Combien va gagner Henry avec les Diables ?

"Henry n’est pas venu pour l’argent mais parce qu’il estime qu’il peut gagner des trophées internationaux avec la Belgique", nous a confié un membre de l’Union Belge. Effectivement, Thierry Henry gagnera moins de 100.000 € par an chez nous (soit moins de 8.000 € par mois). "Pendant les négociations, 95 % des discussions ne concernaient pas l’argent", précise Chris Van Puyvelde, le directeur sportif de l’UB. Si Henry a accepté un salaire si bas, c’est aussi parce qu’il touche six millions par an en tant que consultant sur Sky Sports. Un boulot qu’il combinera avec celui de T3 des Diables.

Le budget dévolu au staff de l’équipe nationale n’a pas été dépassé (budget tout de même revu à la hausse par rapport à l’ère Wilmots). Pour y parvenir, Martinez a aussi accepté de reverser une partie de son salaire à Inaki Bergara, l’un des entraîneurs des gardiens.

Quand Henry arrivera-t-il en Belgique ?

Il sera là dès lundi pour le premier entraînement des Diables à 17 h à Neerpede. Une séance qui ne sera pas ouverte au public. "Il est malheureusement impossible de faire des séances ouvertes aux supporters à Neerpede pour des raisons de sécurité.
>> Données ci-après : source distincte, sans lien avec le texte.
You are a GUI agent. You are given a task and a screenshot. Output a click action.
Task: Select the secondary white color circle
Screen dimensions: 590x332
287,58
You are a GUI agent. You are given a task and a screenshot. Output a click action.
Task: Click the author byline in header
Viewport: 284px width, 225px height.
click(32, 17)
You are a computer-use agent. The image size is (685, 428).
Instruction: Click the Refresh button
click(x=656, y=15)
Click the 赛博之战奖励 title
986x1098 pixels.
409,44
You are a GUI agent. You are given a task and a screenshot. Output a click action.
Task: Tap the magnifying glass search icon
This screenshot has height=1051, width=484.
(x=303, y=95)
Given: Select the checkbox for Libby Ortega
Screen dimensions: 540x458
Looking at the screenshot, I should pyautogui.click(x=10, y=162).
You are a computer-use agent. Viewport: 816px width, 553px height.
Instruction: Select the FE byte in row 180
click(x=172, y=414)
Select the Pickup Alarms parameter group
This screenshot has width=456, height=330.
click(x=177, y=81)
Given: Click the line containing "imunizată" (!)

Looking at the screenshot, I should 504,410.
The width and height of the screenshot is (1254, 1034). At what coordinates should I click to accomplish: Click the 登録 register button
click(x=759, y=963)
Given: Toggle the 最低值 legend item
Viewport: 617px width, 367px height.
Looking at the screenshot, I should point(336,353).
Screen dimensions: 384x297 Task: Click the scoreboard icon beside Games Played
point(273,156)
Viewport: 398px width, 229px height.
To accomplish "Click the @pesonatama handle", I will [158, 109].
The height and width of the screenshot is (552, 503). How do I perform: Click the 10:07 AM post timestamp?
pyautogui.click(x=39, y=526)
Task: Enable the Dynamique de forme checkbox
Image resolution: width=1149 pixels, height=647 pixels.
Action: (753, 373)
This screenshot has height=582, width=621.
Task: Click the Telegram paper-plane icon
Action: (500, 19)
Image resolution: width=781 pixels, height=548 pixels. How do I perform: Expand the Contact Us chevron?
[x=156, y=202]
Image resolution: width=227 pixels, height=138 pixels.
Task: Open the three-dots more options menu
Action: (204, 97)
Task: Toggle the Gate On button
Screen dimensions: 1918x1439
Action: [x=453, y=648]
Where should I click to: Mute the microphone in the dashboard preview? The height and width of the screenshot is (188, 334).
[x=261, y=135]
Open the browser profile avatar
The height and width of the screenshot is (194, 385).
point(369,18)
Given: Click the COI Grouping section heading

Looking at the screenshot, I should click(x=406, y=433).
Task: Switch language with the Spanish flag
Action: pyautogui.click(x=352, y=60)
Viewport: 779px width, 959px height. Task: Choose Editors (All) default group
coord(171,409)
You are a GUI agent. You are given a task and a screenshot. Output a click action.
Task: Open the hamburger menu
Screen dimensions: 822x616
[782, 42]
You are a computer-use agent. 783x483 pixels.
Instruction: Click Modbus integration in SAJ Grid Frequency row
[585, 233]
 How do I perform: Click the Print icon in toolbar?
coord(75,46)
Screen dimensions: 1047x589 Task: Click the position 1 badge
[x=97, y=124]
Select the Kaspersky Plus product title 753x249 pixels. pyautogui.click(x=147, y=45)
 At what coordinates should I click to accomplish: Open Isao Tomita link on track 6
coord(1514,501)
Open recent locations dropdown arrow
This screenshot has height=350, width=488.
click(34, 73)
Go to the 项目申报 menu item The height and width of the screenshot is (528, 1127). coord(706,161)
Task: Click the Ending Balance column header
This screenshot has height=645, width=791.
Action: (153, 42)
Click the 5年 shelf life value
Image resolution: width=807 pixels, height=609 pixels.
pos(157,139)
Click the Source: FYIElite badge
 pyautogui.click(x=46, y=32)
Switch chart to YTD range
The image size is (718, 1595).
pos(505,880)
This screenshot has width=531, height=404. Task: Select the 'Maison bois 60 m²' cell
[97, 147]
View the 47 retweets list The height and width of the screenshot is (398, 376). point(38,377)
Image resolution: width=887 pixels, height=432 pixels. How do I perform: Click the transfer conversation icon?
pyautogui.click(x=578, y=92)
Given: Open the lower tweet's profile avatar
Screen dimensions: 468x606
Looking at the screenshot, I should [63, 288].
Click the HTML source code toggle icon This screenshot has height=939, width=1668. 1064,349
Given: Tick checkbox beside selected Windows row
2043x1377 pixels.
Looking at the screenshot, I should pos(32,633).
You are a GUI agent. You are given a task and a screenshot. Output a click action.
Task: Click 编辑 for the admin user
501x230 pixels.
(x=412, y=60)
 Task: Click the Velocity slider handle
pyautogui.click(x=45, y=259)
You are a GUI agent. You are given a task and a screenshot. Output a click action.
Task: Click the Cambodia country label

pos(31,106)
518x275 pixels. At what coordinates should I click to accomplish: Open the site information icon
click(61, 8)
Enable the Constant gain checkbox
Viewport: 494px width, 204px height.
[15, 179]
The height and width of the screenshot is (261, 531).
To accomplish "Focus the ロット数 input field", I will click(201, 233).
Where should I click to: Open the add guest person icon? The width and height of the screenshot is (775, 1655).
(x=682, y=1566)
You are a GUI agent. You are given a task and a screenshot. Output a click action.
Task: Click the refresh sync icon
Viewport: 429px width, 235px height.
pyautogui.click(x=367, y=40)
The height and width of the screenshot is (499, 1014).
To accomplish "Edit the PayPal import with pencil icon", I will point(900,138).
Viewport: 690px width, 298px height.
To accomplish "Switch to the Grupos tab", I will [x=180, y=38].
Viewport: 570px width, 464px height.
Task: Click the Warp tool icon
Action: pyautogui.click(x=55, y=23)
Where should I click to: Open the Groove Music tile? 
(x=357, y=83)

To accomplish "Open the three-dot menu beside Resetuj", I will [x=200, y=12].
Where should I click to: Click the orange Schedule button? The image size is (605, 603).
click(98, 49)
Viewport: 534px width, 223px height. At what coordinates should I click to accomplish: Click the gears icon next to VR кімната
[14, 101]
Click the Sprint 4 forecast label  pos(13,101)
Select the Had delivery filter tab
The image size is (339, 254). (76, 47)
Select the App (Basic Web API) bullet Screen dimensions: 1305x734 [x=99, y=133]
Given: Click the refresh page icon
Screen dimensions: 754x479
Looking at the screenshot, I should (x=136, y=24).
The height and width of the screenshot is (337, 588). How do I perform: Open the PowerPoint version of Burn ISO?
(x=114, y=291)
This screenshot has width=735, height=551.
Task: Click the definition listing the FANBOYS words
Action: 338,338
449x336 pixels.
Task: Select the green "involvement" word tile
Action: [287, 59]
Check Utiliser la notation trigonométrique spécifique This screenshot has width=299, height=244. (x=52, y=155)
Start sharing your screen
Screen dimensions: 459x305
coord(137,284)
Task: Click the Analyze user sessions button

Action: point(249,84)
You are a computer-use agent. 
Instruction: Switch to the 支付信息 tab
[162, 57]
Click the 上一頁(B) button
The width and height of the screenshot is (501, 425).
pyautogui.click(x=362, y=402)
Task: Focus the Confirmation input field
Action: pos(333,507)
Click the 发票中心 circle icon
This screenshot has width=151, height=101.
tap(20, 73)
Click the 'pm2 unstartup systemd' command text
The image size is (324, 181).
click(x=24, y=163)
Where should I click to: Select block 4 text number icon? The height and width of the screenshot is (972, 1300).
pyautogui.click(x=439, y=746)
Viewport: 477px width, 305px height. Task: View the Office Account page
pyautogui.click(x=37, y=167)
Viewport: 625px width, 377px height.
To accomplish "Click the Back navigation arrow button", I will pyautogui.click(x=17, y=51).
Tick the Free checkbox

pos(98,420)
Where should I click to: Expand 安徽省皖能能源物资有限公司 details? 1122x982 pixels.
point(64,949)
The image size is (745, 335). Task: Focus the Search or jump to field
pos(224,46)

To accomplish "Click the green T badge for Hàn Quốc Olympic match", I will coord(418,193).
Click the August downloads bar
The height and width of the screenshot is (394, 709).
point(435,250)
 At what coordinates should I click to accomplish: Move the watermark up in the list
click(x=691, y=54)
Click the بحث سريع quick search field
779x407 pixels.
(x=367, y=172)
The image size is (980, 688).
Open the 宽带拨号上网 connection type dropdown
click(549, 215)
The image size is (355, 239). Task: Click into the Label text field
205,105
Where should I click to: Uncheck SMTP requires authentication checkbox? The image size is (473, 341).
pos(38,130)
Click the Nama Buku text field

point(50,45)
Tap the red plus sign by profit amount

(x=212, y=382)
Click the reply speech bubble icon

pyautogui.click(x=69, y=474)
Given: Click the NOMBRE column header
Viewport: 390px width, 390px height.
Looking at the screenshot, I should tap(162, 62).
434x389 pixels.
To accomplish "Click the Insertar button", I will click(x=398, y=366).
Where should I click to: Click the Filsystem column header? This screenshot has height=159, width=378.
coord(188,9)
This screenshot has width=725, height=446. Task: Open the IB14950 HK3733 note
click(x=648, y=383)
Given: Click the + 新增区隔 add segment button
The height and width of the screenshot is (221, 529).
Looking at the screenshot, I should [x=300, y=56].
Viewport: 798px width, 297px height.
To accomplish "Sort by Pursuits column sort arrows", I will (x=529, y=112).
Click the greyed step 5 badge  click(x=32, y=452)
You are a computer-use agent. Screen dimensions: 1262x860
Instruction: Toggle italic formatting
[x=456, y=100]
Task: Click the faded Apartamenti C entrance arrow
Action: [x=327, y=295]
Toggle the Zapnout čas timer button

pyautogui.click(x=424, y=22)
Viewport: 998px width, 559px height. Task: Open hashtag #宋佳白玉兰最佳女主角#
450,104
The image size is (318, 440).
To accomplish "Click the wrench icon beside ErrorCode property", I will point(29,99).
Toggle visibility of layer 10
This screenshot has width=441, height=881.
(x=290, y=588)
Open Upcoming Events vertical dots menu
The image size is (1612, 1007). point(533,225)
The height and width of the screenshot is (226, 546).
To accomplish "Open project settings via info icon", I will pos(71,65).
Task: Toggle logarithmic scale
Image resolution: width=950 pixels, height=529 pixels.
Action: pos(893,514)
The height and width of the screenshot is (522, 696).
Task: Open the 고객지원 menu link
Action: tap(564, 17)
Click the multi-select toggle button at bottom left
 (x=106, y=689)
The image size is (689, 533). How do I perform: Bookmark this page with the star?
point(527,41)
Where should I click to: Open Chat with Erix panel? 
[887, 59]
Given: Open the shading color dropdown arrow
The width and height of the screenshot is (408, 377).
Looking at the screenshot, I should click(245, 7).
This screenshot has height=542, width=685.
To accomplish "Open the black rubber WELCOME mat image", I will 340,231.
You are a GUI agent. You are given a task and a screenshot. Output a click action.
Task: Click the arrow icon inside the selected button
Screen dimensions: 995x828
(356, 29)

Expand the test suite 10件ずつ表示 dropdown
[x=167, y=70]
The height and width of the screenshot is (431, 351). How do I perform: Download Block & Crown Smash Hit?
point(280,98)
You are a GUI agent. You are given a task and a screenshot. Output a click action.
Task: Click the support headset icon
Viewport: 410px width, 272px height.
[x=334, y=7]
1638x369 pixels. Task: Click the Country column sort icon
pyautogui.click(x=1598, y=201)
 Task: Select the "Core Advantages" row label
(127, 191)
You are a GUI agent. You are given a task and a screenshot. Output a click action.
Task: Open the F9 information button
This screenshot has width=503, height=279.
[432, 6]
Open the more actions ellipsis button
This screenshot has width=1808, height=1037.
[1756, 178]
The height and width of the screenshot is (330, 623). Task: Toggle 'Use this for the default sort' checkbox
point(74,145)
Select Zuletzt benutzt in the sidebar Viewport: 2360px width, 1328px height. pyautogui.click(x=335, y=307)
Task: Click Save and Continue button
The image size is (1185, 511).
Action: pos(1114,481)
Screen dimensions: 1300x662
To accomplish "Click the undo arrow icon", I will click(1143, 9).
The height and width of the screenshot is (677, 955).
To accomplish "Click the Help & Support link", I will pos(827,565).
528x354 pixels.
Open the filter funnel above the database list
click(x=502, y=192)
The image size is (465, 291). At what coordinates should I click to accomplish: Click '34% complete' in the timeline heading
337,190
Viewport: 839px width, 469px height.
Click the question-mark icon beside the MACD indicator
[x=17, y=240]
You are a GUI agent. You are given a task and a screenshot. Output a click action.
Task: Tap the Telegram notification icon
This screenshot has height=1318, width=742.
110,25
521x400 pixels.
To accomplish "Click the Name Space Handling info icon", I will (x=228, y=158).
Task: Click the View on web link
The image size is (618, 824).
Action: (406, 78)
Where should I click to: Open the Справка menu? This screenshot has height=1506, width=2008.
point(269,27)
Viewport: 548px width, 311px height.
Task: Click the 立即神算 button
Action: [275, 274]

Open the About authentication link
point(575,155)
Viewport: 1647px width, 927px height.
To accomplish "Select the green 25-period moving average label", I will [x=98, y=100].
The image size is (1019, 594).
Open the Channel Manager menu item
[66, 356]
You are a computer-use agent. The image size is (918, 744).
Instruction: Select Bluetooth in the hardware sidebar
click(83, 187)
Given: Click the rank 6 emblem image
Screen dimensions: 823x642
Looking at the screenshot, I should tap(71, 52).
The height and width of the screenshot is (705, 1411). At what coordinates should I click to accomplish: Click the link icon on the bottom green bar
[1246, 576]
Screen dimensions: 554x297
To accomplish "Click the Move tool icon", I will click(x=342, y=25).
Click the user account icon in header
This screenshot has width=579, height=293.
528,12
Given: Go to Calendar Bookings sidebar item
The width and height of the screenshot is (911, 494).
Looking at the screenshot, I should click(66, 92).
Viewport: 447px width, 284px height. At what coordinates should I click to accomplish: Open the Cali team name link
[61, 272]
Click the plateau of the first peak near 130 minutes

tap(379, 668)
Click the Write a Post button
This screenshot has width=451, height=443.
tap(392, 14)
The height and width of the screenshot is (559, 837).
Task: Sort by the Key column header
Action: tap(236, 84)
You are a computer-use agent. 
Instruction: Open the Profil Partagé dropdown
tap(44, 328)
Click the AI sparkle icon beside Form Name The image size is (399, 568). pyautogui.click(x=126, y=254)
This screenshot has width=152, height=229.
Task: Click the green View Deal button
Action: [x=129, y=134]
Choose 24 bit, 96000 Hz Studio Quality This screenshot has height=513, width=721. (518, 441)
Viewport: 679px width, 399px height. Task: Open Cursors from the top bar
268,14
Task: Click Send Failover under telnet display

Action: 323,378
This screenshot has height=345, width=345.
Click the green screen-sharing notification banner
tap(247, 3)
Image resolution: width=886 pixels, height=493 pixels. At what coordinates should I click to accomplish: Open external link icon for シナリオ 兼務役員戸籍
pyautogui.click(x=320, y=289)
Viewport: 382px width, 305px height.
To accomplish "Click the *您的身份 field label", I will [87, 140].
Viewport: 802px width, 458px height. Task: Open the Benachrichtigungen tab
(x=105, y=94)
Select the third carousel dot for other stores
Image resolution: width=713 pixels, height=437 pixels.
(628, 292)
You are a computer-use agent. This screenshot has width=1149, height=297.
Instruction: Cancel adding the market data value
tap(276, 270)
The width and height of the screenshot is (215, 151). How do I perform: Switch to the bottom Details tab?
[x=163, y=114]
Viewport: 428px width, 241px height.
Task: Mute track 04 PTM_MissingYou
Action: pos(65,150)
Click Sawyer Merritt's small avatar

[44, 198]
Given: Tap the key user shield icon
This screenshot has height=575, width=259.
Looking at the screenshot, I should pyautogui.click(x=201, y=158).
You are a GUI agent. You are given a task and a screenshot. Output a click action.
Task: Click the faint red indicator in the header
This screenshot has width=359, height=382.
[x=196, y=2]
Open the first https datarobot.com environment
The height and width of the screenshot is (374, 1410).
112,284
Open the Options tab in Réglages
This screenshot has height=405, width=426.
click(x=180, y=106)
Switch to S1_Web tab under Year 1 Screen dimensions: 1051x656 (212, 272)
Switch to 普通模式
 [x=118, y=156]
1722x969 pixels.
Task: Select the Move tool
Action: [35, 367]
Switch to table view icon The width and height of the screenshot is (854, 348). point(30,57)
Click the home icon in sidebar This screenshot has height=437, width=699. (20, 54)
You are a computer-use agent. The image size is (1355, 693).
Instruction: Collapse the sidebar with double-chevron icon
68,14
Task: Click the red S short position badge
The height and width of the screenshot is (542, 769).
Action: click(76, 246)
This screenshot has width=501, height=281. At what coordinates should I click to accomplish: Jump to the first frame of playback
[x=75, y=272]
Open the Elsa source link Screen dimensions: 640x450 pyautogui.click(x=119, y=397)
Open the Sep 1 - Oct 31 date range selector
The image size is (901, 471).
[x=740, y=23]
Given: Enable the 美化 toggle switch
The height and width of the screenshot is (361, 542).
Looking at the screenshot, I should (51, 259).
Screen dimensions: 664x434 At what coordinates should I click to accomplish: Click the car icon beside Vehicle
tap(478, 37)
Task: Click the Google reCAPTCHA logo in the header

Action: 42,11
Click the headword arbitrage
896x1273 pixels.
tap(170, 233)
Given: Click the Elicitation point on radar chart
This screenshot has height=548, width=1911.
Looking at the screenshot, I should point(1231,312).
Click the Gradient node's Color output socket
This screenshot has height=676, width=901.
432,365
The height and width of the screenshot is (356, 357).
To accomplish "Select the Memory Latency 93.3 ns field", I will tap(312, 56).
On pourra par contre le faire à Tubize dès le mois d’octobre", explique Pierre Cornez, porte-parole de l’UB.


"L’impact de l’adjoint devait être le plus grand possible"

Roberto Martinez estime que le football belge intriguait Thierry Henry

Roberto Martinez a esquissé un petit sourire en regardant la tête des journalistes belges quand Chris Van Puyvelde a expliqué que Thierry Henry serait l’un des adjoints dans le staff des Diables.

L’entraîneur semblait également fier de pouvoir présenter un tel bras droit. "C’est surtout important pour les joueurs", précisait-il. "Thierry va pouvoir aider les joueurs. L’impact devait être le plus grand possible."

Sous-entendu : Thierry Henry va devoir secouer des Diables talentueux mais parfois trop sûrs de leur talent. "Thierry va apporter autre chose que Graeme (NdlR : Jones, son autre adjoint). Il va apporter son expérience, montrer tout ce qu’il faut pour gagner."

Martinez compte aussi sur le Français (qui parle parfaitement anglais mais qui se débrouille également en espagnol depuis son passage à Barcelone) pour faire progresser ses attaquants. "C’est clairement entré en ligne de compte. Le coach d’une sélection ne voit pas beaucoup ses joueurs. Il était donc important d’avoir quelqu’un qui peut amener son expérience très rapidement. Je suis certain qu’il va nous apporter beaucoup."

Comme ce fut le cas pour lui, Roberto Martinez estime que Thierry Henry a accepté facilement le défi belge. "Le monde du football est intrigué par ce qu’il se passe en Belgique. C’est une équipe compétitive qui donne envie."